Public service agencies across the globe are finding creative ways to use UAV’s to help in medical emergencies, search and rescue, and criminal apprehension. Drone technology takes the advantages of the helicopter and increases use cases based on the obvious cost effectiveness, ability to get in the air sooner, less possibility of loss of flight crews, and ease of operation and landing. Payload capacities and airborne operational times are increasing regularly.
‘Just in time’ payloads of medical equipment, or resupply has already proven itself in developed countries, but the greatest impact may be seen in developing countries. Imagine areas that cannot be serviced by helicopter EMS due to logistical and cost constraints that could benefit from life-saving cardiac and other medical therapies. Drones have been used to deliver blood products in Rwanda. Many of these countries lose patients due to highly poisonous reptiles because the expensive anti-venoms cannot be cost effectively maintained across rural areas. This is often a small payload, so more weight can be devoted to operational batteries giving drones more flight time and longer ranges. The flight distances can be further extended by providing chargers for the small clinics that would provide the patient care, or including on-board chargers. The use of pre-entered GPS coordinates to locate the clinic in question, then make the ‘homing’ trip back to base is possible based on the existing global GPS satellite system.

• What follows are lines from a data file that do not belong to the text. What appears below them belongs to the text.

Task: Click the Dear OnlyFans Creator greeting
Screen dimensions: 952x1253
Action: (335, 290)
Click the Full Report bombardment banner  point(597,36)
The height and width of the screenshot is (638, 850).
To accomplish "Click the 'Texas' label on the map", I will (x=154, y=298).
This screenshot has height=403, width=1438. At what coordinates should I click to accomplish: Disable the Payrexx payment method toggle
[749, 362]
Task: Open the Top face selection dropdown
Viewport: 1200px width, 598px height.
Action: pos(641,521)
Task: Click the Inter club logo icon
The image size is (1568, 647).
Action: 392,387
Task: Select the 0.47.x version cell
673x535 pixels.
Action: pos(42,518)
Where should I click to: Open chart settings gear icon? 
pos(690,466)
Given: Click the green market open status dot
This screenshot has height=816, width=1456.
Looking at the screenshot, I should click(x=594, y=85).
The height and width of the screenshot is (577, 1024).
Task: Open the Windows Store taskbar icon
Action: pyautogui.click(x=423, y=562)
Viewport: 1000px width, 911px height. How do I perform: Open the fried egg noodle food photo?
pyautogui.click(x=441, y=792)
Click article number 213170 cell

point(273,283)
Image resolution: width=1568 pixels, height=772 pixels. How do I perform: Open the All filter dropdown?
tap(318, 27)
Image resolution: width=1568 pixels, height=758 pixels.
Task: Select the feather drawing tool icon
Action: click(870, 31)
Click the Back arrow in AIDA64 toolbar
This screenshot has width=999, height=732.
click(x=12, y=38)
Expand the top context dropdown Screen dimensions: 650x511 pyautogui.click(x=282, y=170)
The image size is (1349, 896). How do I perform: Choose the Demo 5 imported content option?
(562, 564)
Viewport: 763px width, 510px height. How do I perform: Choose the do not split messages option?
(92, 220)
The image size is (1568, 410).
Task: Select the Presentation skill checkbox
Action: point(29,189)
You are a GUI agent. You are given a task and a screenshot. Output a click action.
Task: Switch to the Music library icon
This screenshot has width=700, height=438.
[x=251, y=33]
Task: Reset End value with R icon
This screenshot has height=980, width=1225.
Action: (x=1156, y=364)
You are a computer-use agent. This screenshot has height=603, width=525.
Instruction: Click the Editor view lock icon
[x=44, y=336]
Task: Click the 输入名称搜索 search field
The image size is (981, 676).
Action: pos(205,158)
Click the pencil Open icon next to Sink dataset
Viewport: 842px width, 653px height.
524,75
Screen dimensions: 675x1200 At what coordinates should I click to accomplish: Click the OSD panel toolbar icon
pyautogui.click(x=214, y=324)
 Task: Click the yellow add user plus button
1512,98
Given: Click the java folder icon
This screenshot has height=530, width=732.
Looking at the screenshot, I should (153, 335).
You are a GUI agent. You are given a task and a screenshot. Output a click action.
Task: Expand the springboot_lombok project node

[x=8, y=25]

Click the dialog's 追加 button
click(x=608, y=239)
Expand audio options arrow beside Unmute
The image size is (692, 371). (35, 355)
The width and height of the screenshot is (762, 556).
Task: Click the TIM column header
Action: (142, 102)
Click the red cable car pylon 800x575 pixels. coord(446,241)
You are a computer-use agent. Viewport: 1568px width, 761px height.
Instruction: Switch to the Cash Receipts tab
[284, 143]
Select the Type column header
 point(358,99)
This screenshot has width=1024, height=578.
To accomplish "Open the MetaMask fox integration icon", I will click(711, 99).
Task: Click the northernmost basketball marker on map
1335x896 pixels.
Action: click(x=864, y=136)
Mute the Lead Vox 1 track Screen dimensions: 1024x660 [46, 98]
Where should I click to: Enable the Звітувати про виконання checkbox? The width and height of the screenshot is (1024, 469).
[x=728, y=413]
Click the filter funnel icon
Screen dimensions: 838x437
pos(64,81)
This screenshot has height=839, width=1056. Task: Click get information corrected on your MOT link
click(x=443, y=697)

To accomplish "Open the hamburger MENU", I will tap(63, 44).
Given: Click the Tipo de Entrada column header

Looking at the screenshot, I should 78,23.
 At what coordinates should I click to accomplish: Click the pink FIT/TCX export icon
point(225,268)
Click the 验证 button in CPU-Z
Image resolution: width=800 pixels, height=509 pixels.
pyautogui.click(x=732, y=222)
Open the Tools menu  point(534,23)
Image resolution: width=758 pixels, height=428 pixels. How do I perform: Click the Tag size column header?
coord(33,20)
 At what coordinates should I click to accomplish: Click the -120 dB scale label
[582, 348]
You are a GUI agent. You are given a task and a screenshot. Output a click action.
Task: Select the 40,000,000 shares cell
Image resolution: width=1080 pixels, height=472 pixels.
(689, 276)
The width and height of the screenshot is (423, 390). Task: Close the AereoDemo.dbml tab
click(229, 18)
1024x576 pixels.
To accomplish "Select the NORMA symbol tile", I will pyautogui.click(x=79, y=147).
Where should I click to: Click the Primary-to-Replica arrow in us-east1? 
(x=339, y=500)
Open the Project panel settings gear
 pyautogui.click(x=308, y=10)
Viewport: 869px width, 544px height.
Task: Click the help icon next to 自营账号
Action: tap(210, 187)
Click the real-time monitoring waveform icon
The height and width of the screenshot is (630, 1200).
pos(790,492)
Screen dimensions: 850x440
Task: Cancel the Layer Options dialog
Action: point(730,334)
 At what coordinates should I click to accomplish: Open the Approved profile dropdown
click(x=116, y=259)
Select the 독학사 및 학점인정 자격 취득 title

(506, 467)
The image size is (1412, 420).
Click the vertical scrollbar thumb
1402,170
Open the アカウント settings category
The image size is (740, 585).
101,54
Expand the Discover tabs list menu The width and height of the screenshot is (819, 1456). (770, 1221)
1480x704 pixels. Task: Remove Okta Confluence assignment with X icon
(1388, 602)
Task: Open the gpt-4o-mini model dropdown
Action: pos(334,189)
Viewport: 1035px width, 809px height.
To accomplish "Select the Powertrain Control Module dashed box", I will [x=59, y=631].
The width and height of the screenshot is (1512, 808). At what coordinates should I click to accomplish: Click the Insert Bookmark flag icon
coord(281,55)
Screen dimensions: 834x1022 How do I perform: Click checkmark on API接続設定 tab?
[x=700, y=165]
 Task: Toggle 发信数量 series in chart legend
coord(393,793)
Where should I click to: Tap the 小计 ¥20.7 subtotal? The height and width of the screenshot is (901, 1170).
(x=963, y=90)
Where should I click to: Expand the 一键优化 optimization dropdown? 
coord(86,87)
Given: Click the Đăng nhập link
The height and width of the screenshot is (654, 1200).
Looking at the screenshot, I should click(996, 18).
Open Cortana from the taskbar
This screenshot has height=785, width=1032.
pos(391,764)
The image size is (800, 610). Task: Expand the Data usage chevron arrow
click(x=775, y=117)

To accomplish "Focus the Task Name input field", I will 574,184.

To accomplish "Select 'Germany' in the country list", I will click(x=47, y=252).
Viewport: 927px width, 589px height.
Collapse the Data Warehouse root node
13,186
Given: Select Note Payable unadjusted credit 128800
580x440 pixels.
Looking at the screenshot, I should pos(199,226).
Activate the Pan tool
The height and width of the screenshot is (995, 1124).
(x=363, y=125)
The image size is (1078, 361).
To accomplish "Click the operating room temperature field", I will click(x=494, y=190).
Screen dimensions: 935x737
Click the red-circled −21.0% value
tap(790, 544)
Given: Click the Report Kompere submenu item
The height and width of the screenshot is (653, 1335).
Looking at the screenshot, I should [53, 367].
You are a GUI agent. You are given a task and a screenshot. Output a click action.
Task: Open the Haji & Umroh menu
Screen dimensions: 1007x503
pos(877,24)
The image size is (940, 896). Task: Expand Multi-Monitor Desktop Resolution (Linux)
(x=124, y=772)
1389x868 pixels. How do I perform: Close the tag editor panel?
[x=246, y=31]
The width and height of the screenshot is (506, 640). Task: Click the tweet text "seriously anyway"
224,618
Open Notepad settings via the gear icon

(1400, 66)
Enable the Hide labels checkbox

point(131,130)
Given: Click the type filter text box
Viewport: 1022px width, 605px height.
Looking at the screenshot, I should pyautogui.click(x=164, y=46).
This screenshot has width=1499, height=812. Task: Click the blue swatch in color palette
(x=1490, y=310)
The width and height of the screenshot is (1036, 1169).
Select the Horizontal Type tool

This concept would be easier to create in rural areas across the US. In addition to visual recon and distribution of medical supplies, UAV’s have already found other uses in the fire service. In California and Arizona, drones are used to deploy ‘dragon eggs’ which contain an accelerant are used for controlled burns to prevent and control large brush fires. UAV’s can cover distances in minutes that often take ground-based vehicles hours to traverse.
One of the things that has assisted in the use of drones in the United States is the Public Safety Tactical Beyond Visual Line of Sight (TBVLOS) waiver the Federal Aviation Administration unveiled in August of 2020. This waiver to 14 CFR 91.113(b) allows holders of the exemption to fly drones to distances beyond visual sight and on the other side of a buildings and similar situations. This allows for rescue searches of large areas of devastation, forest, etc., as well as flight over hazmat scenes and large fires for a much safer form of recon of those scenes, potentially saving firefighter lives. Another lifesaving effort increases police officer safety dealing with aggressive but evasive criminals, SWAT operations, and explosive environments.
Several states have also passed legislation regarding and supporting the use of drones in these capacities. The State of North Dakota was the first state to allow law enforcement to use drones as a delivery platform for non-lethal force. Imagine an actor that has EMS and law enforcement pinned down with rifle fire when a super quiet drone approaches from an unseen perspective and delivers a brief but effective electrical charge that renders the subject incapable of firing for long enough to be safely subdued.